◆ **REQUIRED WORK**
Return the records below from the line containing "Click the percent sign after 6" onward, exactly, through and including the last line.

◆ **MATERIAL PROVIDED**
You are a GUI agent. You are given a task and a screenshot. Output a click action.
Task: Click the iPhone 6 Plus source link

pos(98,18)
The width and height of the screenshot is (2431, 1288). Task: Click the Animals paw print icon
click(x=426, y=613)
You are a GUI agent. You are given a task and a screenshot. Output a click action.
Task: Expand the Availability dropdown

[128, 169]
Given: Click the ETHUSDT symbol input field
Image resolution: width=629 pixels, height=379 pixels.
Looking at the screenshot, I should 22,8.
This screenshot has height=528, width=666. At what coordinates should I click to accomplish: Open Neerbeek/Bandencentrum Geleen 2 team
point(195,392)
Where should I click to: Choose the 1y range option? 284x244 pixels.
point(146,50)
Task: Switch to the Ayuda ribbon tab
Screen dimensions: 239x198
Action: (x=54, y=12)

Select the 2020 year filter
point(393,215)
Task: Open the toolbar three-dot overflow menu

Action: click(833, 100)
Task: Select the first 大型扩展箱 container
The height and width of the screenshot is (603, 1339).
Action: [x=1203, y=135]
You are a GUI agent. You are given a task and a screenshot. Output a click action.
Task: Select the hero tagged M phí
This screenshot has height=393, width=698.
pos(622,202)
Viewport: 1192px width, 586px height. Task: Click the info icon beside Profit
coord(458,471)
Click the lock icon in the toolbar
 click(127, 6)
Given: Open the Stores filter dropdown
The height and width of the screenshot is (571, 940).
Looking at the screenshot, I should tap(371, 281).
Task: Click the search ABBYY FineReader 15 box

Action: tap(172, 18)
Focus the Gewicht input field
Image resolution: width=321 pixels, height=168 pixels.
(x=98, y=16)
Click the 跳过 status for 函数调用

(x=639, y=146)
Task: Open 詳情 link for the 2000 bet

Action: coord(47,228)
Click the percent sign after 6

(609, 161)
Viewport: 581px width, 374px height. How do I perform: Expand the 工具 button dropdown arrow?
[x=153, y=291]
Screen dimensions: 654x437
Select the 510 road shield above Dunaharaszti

◆ **EXERCISE RESULT**
Click the percent sign after 6

(609, 161)
Viewport: 581px width, 374px height. How do I perform: Expand the 工具 button dropdown arrow?
[x=153, y=291]
Screen dimensions: 654x437
Select the 510 road shield above Dunaharaszti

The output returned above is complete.